In this work, we used the method to investigate the rates of complexation reactions of GaIII with H3nota and several phosphinic acid analogues. The H3nota derivatives and their complexes were expected to behave analogously to H3nota, except for the complexation rate. The phosphinic acid derivatives have a similar difference in GaIII and CuII stability constants as H3nota (e.g. logK[Ga(notPPr)] = 26.24 and log
K[Cu(notPPr)] = 16.85)6 and the CuII–GaIII mutual transmetallation reactions are very slow. The method allowed the use of relatively low sub-millimolar concentrations of the reactants. As radiochemical labelling is typically performed under a large chelator excess, the measurements described in this work were performed under a ligand excess; however, only a two-fold ligand excess was used to maintain a high sensitivity of the measurements.
The ligand H3L2 was synthesized in a single step according to a published procedure.23 Starting from tacn with a slight excess of (2,2,2-trifluoroethyl)-H-phosphinic acid (2) and paraformaldehyde, H3L2 was formed with 85% conversion according to 31P NMR. A side-product was the macrocycle bearing two pendant arms. After chromatography on silica and ion exchange workup, the product was obtained in 71% yield.
Synthesis of H3L3 and H3L4 started from [(N,N-dibenzyl)-aminomethyl]-H-phosphinic acid (3).24 Using a slight excess of 3 and paraformaldehyde, H3L3 was formed quantitatively according to 31P NMR and it was isolated in 84% yield after ion exchange workup and lyophilization. H3L4 was synthesized by reductive cleavage of the benzyl groups of H3L3 on the Pd/C catalyst. The reaction is very sensitive as the utilization of inappropriate conditions (temperature, H2 gas pressure, pH, solvent, hydrogen source) easily led to N–C–P fragment cleavage and pendant arm degradation.
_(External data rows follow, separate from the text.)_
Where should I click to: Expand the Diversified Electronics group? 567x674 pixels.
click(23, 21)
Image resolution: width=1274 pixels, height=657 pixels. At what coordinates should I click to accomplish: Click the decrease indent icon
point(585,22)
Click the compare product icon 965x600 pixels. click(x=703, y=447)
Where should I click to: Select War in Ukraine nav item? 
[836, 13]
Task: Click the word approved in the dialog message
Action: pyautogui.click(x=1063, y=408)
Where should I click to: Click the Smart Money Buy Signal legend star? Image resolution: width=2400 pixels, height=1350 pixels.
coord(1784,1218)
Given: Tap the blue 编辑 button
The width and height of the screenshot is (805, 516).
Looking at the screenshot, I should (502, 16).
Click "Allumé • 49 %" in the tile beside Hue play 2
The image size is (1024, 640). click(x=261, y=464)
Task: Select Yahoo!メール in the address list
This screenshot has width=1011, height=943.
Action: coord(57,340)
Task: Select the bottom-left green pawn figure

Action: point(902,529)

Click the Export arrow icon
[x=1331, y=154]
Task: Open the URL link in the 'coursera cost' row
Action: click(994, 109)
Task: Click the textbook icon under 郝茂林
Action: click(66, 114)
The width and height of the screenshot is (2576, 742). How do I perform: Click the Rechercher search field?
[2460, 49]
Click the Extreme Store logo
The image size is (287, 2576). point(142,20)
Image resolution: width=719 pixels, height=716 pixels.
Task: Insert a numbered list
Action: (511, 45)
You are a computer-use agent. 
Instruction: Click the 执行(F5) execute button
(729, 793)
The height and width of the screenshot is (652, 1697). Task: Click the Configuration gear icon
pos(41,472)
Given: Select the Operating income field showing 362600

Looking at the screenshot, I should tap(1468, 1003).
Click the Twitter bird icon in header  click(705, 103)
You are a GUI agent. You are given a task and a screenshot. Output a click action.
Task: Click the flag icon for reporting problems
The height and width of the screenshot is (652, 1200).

Quantitative debenzylation with minimal degradation was reached in diluted aqueous ammonia using ammonium hypophosphite as a hydrogen source and at room temperature. After catalyst filtration and ion exchange workup, H3L4 was isolated by lyophilization in 56% yield (based on H3L3). Solutions of Ga–L1 and Ga–L2 complexes were prepared by stirring a freshly prepared suspension of Ga(OH)3 in the chelator solution overnight. The Ga(OH)3 excess was filtered off through a microfilter, yielding stock solutions of the complexes. The Ga–L4 solution was prepared by mixing the chelator solution with an excess of Ga(NO3)3 at pH 3.5. Then, pH was raised to 5.6 leading to the precipitation of the excessive GaIII in the form of Ga(OH)3 which was filtered off. The solutions of Ga–L1, Ga–L2 and Ga–L4 complexes were characterized by NMR and HRMS (Fig. S7–S12†). Chelator H3L3 formed an insoluble complex with GaIII precipitating from the reaction mixture. The Ga–L3 complex was not characterized by spectroscopic techniques due to its very low solubility in common solvents.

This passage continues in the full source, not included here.